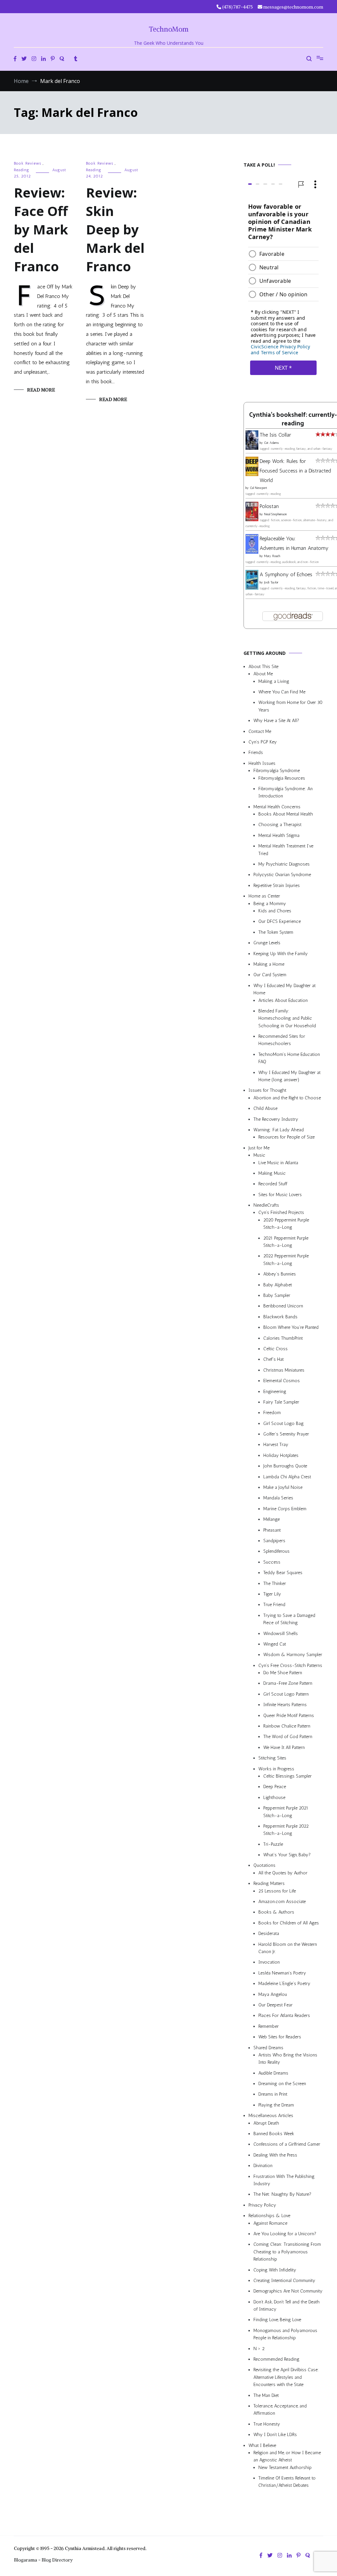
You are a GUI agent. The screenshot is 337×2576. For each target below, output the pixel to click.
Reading (21, 170)
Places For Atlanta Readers (284, 2016)
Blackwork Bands (280, 1317)
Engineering (274, 1391)
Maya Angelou (272, 1994)
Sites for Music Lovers (280, 1194)
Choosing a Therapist (279, 825)
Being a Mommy (269, 903)
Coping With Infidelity (274, 2270)
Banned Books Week (273, 2133)
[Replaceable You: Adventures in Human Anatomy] (252, 552)
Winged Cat (274, 1644)
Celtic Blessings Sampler (287, 1776)
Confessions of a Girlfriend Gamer (286, 2144)
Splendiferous (276, 1551)
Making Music (272, 1173)
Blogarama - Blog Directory (43, 2560)
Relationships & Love (269, 2216)
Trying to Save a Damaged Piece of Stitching (289, 1619)
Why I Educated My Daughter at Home (284, 989)
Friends (255, 753)
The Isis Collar (275, 435)
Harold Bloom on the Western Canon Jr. (287, 1948)
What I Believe (262, 2445)
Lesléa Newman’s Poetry (282, 1973)
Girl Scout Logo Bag (283, 1423)
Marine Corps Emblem (284, 1509)
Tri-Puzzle (273, 1844)
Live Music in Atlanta (278, 1163)
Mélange (271, 1519)
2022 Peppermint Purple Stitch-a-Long (286, 1259)
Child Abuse (265, 1109)
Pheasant (272, 1530)
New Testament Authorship (285, 2467)
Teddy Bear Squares (282, 1573)
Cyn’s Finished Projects (281, 1213)
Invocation (269, 1962)
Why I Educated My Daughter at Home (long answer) (289, 1076)
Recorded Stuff (272, 1184)
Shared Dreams (268, 2048)
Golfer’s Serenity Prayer (286, 1434)
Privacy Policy (262, 2205)
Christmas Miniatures (283, 1370)
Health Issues (261, 763)
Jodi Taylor (271, 582)
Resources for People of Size (286, 1137)
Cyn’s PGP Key (262, 742)
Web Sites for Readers (279, 2037)
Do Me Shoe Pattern (282, 1673)
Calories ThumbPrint (283, 1338)
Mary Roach (272, 556)
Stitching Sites (272, 1758)
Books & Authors (276, 1912)
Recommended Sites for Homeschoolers (281, 1039)
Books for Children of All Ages (288, 1923)
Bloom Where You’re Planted (291, 1327)
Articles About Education (283, 1000)
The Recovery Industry (275, 1119)
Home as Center (264, 896)
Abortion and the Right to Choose (287, 1098)
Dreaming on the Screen (282, 2083)
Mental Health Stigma (278, 835)
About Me (263, 674)
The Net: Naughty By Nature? (282, 2194)
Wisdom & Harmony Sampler (292, 1655)
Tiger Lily (272, 1594)
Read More (41, 390)
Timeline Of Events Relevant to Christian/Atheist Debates (287, 2482)
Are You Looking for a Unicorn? (284, 2234)
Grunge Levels (266, 943)
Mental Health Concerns (276, 807)
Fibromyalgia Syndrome (276, 771)
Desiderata (268, 1934)
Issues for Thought (267, 1090)
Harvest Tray (275, 1445)
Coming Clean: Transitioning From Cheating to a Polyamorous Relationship (287, 2252)
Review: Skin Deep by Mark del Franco (115, 229)
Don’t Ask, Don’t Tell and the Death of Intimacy (286, 2305)
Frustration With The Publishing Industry (284, 2180)
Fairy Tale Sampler (281, 1402)
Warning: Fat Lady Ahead (278, 1130)
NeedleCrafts (266, 1205)
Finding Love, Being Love (277, 2320)
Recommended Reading (276, 2359)
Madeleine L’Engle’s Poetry (284, 1984)
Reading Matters (269, 1884)
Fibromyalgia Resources (281, 778)
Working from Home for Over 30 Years (290, 706)
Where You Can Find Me (281, 692)
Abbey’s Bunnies (279, 1274)
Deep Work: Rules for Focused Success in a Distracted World (295, 470)
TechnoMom (169, 29)
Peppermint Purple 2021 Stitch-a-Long (285, 1812)
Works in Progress (276, 1769)
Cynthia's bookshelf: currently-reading (293, 419)
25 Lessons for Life (277, 1891)
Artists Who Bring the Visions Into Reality (287, 2058)
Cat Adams (271, 443)
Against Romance (270, 2223)
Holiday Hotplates (280, 1455)
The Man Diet (266, 2395)
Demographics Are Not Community (288, 2291)
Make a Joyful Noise (282, 1487)
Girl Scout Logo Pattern (286, 1694)
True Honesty (266, 2424)
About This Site (263, 666)
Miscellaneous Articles (270, 2116)
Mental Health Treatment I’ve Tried (285, 850)
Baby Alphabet (277, 1285)
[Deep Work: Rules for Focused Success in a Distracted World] (252, 474)
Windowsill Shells (280, 1633)
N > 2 (259, 2348)
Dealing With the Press (275, 2155)
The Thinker (274, 1583)
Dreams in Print (272, 2094)
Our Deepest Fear (275, 2005)
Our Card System (269, 975)
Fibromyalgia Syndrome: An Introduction (285, 792)
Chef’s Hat (273, 1359)
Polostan (269, 506)
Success (271, 1562)
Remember (268, 2026)
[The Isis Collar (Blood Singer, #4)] (252, 448)
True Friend (274, 1605)
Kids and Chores (274, 911)
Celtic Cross (275, 1349)
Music (259, 1155)
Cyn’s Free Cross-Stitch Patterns (290, 1665)
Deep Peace (274, 1787)
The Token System (275, 932)
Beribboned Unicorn (283, 1306)
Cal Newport (258, 488)
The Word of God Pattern (287, 1737)
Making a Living (273, 681)
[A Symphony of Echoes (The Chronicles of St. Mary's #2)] (252, 588)
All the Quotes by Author (282, 1873)
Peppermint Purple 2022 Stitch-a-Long (286, 1829)
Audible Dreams (273, 2073)
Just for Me (259, 1148)
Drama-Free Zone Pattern (287, 1683)
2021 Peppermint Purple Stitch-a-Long (285, 1241)
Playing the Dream (276, 2105)
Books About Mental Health (285, 814)
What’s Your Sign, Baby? (287, 1855)
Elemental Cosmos (281, 1381)
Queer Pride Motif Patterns (288, 1715)
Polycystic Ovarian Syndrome (282, 875)
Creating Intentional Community (284, 2280)
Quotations (264, 1865)
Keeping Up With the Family (280, 953)
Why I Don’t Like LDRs (275, 2435)
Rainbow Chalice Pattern (286, 1726)
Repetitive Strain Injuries (276, 885)
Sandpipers (274, 1540)
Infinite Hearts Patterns (285, 1705)
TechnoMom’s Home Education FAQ (289, 1058)
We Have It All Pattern (284, 1747)
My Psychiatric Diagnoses (284, 864)
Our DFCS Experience (279, 922)
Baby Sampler (276, 1295)
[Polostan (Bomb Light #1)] (252, 519)
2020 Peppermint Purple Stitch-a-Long (286, 1223)
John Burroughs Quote (285, 1466)
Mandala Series (278, 1498)
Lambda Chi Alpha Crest (287, 1477)
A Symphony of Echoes (286, 574)
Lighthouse (274, 1797)
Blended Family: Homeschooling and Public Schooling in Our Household (287, 1018)
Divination (262, 2166)
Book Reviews (27, 163)
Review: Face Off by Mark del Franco (41, 229)
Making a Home (268, 964)
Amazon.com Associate (282, 1901)
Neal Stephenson (275, 515)
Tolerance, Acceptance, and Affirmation (280, 2409)
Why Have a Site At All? (276, 721)
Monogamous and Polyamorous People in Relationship (285, 2334)
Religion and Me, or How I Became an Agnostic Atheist (287, 2456)
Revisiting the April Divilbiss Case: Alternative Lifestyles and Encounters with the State (286, 2377)
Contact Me (259, 731)
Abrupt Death (266, 2123)
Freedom (272, 1413)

§ Exercise goal: In the data above, which lines lie between the line with "Privacy Policy (262, 2205)" and the line with "Books for Children of All Ages (288, 1923)", inclusive? Print those lines exactly and nothing else.

§ Task answer:
Privacy Policy (262, 2205)
Christmas Miniatures (283, 1370)
Health Issues (261, 763)
Jodi Taylor (271, 582)
Resources for People of Size (286, 1137)
Cyn’s PGP Key (262, 742)
Web Sites for Readers (279, 2037)
Do Me Shoe Pattern (282, 1673)
Calories ThumbPrint (283, 1338)
Mary Roach (272, 556)
Stitching Sites (272, 1758)
Books & Authors (276, 1912)
Recommended Sites for Homeschoolers (281, 1039)
Books for Children of All Ages (288, 1923)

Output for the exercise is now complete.